I go back and forth on overwintering tropicals and summer bulbs. Last year was an up year. I planted a bunch of cannas, elephant ears, dahlias, and banana plants in a new bed over at my mother in law’s. The tropicals plus a number of tasteless, gaudy, bright annuals were all right up my alley.
The annuals were all seed grown and the tropicals were all little bits and sprigs that I keep over from year to year. I overwinter the lazy way and some are ok with that while others…..

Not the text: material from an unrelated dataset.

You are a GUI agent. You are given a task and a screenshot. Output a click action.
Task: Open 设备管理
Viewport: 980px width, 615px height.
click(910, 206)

In short, the good gardener will check up on them around early February, add water to the dry ones, remove the rotted ones, air out the damp ones, just give them a general once over to carry them through the rest of the winter. If you are not of the good gardener type you can still save most of your tropicals if you check on them around March 13th and give them a once over. I think the yellow, crispy asparagus ferns may still pull through, now that they got a bit of water.
The aloes and jade plant snuggled up against the dim (slightly heated) garage window are troopers and don’t need a drop all winter.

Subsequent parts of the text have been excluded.